Josiane Balasko revient sur nos écrans sous les traits d'un hérisson : innocent en apparence, piquant au toucher.
Le Hérisson est l'adaptation du livre homonyme de Muriel Barbery et raconte le sombre quotidien de Paloma Josse, une jeune fille de 11 ans qui cherche à travers sa caméra et ses dessins, une façon d'échapper à sa réalité. Mal dans sa peau, les idées suicidaires se bousculent dans l'esprit de cette enfant qui vit entourée d'une mère dépressive, d'une sœur hystérique et d'un père trop convenu. Renée Michel quant à elle, est la concierge de l'immeuble. Elle vit recluse, victime du diktat des apparences. Parfois méprisée, souvent invisible, elle a pour uniques compagnons son chat et ses livres. Le jour où monsieur Kakuro Ozu, un mystérieux solitaire, emménage dans l'immeuble, la vie des trois protagonistes prend un nouveau tournant.

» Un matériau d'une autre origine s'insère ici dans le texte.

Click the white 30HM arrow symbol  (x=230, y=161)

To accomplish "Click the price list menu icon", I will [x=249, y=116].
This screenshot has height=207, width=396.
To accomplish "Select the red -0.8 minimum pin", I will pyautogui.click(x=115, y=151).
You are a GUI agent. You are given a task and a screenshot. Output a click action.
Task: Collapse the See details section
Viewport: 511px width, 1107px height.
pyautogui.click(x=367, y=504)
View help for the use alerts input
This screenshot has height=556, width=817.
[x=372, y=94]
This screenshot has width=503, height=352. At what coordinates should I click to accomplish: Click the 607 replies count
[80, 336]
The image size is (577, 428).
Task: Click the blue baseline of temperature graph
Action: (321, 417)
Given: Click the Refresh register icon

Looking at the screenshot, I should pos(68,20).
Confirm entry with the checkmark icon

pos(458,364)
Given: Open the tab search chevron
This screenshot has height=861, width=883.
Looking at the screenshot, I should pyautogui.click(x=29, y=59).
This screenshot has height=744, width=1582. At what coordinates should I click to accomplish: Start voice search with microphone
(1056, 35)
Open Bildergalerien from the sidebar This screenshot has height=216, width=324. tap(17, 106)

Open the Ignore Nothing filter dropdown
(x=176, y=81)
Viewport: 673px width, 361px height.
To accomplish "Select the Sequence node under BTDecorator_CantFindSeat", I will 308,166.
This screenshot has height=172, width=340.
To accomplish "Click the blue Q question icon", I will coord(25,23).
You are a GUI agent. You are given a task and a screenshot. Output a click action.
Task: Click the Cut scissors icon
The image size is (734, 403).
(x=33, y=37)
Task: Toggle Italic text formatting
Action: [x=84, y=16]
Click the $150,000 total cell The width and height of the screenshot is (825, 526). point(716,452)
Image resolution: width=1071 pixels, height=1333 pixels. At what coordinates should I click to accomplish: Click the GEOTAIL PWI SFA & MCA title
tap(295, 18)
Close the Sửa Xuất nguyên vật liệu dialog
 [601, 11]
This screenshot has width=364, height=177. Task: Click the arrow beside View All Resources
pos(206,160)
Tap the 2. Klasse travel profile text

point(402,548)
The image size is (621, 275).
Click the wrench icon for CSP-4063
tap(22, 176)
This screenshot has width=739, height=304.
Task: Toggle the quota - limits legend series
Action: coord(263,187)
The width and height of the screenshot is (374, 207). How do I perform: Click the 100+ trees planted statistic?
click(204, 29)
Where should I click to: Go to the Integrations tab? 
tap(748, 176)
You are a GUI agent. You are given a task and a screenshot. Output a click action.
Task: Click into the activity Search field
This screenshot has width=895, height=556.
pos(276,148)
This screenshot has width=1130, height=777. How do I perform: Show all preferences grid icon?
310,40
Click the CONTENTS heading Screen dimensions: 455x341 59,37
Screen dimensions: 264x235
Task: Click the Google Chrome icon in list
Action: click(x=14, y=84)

C'est un fait, le cinéma français souffre de ses nombreux échecs. Afin de donner un nouveau souffle là où d'autres nous ont fait suffoquer, de jeunes talents tentent leur chance sur le marché.
Mona Achache fait partie de ces cinéastes novices qui s'efforcent de sortir des sentiers battus en proposant des films plus profonds, moins snobs. L'attention est louable, mais encore faut-il que ça marche. D'un point de vue stylistique, l'image a bénéficié d'un traitement intéressant. Vieillot, mordoré, atemporel, le film revendique une féerie qui lui est propre : un poisson meurt en gobant un cachet de lexomil et ressuscite dans les WC de la gardienne, les dessins de Paloma prennent vie etc… Par ailleurs, le regard de l'enfant n'est découvert qu'au travers de sa caméra HI8. La cinéaste, de son côté, filme ce que les protagonistes exhalent de l'extérieur… Un double point de vue qui lui permet de jongler entre l'être et le paraître. Et c'est
Josiane Balasko qui va servir de passerelle principale entre ces deux instances philosophiques. Incarnant l'archétype de la concierge à la perfection, elle est simultanément disgracieuse et délicate, râleuse et chaleureuse, sauvage et cultivée. Une « mère Michel » qui n'a pas perdu son chat, sinon sa foi en l'amour. Alors, on l'entoure d'abord de ses bras pour la mettre en confiance et on laisse la carapace se briser…
A l'image de Renée, le film n'est pas ce qu'il paraît être. Banal et désuet au premier abord,
Le Hérisson s'avère plus complexe dès lors qu'il s'agit de percer les personnages à jour. Mais il a fallu que la jeune réalisatrice freine ses aspirations poétiques, et continue d'explorer de simples façades préfabriquées par les codes sociaux. La figure de la concierge bifurque vers une sorte d'Amélie Poulain cinquantenaire, les rêves en moins. L'émotion manque à l'appel et laisse place à d'inefficaces effervescences. Après 1h30 de discours agaçants et révérencieux, la jeune Paloma finit par écraser une larme silencieuse, Renée quant à elle, esquisse enfin un sourire pendant que Monsieur Kakuro (aussi charismatique que fantomatique) effleure du bout des lèvres, la main de celle qu'il convoite. Et nous, on reste pantois devant cette pudeur des sentiments qui révèle d'avantage un scénario frileux qu'un réel manque d'épaisseur chez les protagonistes.
Le Hérisson est un film esthétiquement abouti, mais émotionnellement avare. Le film bien qu'agréable à regarder ne marquera pas les esprits. Toutefois, pour un premier long-métrage, on ne peut que saluer l'initiative de Mona Achache de s'attaquer à une adaptation de cette envergure, le tout avec un casting « haut de gamme ».